**GIVEN ENTRIES:**
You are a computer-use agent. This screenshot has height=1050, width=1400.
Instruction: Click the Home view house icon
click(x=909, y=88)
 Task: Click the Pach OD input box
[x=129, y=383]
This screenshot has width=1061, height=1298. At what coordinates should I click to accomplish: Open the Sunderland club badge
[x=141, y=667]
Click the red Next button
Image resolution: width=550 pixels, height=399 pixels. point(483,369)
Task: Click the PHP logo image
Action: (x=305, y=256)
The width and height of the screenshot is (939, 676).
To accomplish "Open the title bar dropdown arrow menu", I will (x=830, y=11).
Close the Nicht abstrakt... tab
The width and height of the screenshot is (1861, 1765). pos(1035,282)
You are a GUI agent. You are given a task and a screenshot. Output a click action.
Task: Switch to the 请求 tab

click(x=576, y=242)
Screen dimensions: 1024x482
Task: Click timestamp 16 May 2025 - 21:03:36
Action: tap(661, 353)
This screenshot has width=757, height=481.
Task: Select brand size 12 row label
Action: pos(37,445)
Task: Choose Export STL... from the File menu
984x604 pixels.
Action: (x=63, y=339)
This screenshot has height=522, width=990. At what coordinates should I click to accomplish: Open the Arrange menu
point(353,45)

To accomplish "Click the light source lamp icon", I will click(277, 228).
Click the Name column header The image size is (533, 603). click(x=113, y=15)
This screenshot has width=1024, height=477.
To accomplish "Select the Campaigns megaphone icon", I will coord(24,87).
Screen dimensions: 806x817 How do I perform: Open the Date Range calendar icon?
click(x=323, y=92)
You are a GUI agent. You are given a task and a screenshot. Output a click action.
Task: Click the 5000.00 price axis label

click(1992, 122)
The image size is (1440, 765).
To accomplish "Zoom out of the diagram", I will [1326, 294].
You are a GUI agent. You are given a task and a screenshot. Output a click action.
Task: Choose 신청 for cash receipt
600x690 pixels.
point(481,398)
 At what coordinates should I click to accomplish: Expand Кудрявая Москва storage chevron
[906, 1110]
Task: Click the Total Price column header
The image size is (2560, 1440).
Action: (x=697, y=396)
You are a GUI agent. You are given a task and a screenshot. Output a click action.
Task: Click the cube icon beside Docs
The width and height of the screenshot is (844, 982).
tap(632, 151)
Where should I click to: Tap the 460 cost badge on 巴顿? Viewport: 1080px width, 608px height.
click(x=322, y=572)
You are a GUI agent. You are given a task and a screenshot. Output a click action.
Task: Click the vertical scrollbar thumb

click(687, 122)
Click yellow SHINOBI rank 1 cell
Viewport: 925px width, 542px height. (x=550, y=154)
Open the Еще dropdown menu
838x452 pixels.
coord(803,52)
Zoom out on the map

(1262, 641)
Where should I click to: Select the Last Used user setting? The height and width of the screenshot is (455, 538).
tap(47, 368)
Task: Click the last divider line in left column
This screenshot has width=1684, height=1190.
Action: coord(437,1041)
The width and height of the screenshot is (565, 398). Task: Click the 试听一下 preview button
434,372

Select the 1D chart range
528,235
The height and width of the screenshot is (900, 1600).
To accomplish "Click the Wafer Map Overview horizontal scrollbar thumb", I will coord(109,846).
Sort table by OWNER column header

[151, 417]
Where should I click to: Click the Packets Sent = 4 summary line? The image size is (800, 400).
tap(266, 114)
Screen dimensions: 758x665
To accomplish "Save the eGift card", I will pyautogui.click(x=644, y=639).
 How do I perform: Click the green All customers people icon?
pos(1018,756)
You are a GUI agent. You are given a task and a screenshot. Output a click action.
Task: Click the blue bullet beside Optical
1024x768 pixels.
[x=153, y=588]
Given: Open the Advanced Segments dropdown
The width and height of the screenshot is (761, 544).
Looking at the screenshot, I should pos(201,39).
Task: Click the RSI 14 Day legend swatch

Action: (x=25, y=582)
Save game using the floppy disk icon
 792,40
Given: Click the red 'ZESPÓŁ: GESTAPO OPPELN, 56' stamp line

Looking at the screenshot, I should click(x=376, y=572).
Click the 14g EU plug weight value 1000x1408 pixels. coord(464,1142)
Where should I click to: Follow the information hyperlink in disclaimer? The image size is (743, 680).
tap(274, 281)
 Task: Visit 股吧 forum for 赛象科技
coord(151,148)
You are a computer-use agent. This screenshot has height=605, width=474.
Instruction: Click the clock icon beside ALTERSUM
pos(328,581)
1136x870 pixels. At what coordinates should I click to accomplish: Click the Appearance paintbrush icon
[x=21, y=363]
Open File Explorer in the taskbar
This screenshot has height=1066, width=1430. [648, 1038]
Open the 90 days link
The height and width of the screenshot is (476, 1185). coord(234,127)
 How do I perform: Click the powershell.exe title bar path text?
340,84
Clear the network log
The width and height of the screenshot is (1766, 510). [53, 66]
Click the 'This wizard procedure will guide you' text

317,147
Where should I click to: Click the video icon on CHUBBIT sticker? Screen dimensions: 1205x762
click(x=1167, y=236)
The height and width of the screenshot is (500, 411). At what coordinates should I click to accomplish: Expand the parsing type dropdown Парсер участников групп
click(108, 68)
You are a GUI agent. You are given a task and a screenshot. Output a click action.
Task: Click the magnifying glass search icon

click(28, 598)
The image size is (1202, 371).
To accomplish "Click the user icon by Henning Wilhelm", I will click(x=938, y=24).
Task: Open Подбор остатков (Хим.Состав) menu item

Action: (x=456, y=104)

**TASK DETAILS:** Reproduce every record that appears above, keeping the wording exact.

**ANSWER:**
You are a computer-use agent. This screenshot has height=1050, width=1400.
Instruction: Click the Home view house icon
click(x=909, y=88)
 Task: Click the Pach OD input box
[x=129, y=383]
This screenshot has width=1061, height=1298. At what coordinates should I click to accomplish: Open the Sunderland club badge
[x=141, y=667]
Click the red Next button
Image resolution: width=550 pixels, height=399 pixels. point(483,369)
Task: Click the PHP logo image
Action: (x=305, y=256)
The width and height of the screenshot is (939, 676).
To accomplish "Open the title bar dropdown arrow menu", I will (x=830, y=11).
Close the Nicht abstrakt... tab
The width and height of the screenshot is (1861, 1765). pos(1035,282)
You are a GUI agent. You are given a task and a screenshot. Output a click action.
Task: Switch to the 请求 tab

click(x=576, y=242)
Screen dimensions: 1024x482
Task: Click timestamp 16 May 2025 - 21:03:36
Action: tap(661, 353)
This screenshot has width=757, height=481.
Task: Select brand size 12 row label
Action: pos(37,445)
Task: Choose Export STL... from the File menu
984x604 pixels.
Action: (x=63, y=339)
This screenshot has height=522, width=990. At what coordinates should I click to accomplish: Open the Arrange menu
point(353,45)

To accomplish "Click the light source lamp icon", I will click(277, 228).
Click the Name column header The image size is (533, 603). click(x=113, y=15)
This screenshot has width=1024, height=477.
To accomplish "Select the Campaigns megaphone icon", I will coord(24,87).
Screen dimensions: 806x817 How do I perform: Open the Date Range calendar icon?
click(x=323, y=92)
You are a GUI agent. You are given a task and a screenshot. Output a click action.
Task: Click the 5000.00 price axis label

click(1992, 122)
The image size is (1440, 765).
To accomplish "Zoom out of the diagram", I will [1326, 294].
You are a GUI agent. You are given a task and a screenshot. Output a click action.
Task: Choose 신청 for cash receipt
600x690 pixels.
point(481,398)
 At what coordinates should I click to accomplish: Expand Кудрявая Москва storage chevron
[906, 1110]
Task: Click the Total Price column header
The image size is (2560, 1440).
Action: (x=697, y=396)
You are a GUI agent. You are given a task and a screenshot. Output a click action.
Task: Click the cube icon beside Docs
The width and height of the screenshot is (844, 982).
tap(632, 151)
Where should I click to: Tap the 460 cost badge on 巴顿? Viewport: 1080px width, 608px height.
click(x=322, y=572)
You are a GUI agent. You are given a task and a screenshot. Output a click action.
Task: Click the vertical scrollbar thumb

click(687, 122)
Click yellow SHINOBI rank 1 cell
Viewport: 925px width, 542px height. (x=550, y=154)
Open the Еще dropdown menu
838x452 pixels.
coord(803,52)
Zoom out on the map

(1262, 641)
Where should I click to: Select the Last Used user setting? The height and width of the screenshot is (455, 538).
tap(47, 368)
Task: Click the last divider line in left column
This screenshot has width=1684, height=1190.
Action: coord(437,1041)
The width and height of the screenshot is (565, 398). Task: Click the 试听一下 preview button
434,372

Select the 1D chart range
528,235
The height and width of the screenshot is (900, 1600).
To accomplish "Click the Wafer Map Overview horizontal scrollbar thumb", I will coord(109,846).
Sort table by OWNER column header

[151, 417]
Where should I click to: Click the Packets Sent = 4 summary line? The image size is (800, 400).
tap(266, 114)
Screen dimensions: 758x665
To accomplish "Save the eGift card", I will pyautogui.click(x=644, y=639).
 How do I perform: Click the green All customers people icon?
pos(1018,756)
You are a GUI agent. You are given a task and a screenshot. Output a click action.
Task: Click the blue bullet beside Optical
1024x768 pixels.
[x=153, y=588]
Given: Open the Advanced Segments dropdown
The width and height of the screenshot is (761, 544).
Looking at the screenshot, I should pos(201,39).
Task: Click the RSI 14 Day legend swatch

Action: (x=25, y=582)
Save game using the floppy disk icon
 792,40
Given: Click the red 'ZESPÓŁ: GESTAPO OPPELN, 56' stamp line

Looking at the screenshot, I should click(x=376, y=572).
Click the 14g EU plug weight value 1000x1408 pixels. coord(464,1142)
Where should I click to: Follow the information hyperlink in disclaimer? The image size is (743, 680).
tap(274, 281)
 Task: Visit 股吧 forum for 赛象科技
coord(151,148)
You are a computer-use agent. This screenshot has height=605, width=474.
Instruction: Click the clock icon beside ALTERSUM
pos(328,581)
1136x870 pixels. At what coordinates should I click to accomplish: Click the Appearance paintbrush icon
[x=21, y=363]
Open File Explorer in the taskbar
This screenshot has height=1066, width=1430. [648, 1038]
Open the 90 days link
The height and width of the screenshot is (476, 1185). coord(234,127)
 How do I perform: Click the powershell.exe title bar path text?
340,84
Clear the network log
The width and height of the screenshot is (1766, 510). [53, 66]
Click the 'This wizard procedure will guide you' text

317,147
Where should I click to: Click the video icon on CHUBBIT sticker? Screen dimensions: 1205x762
click(x=1167, y=236)
The height and width of the screenshot is (500, 411). At what coordinates should I click to accomplish: Expand the parsing type dropdown Парсер участников групп
click(108, 68)
You are a GUI agent. You are given a task and a screenshot. Output a click action.
Task: Click the magnifying glass search icon

click(28, 598)
The image size is (1202, 371).
To accomplish "Click the user icon by Henning Wilhelm", I will click(x=938, y=24).
Task: Open Подбор остатков (Хим.Состав) menu item

Action: (x=456, y=104)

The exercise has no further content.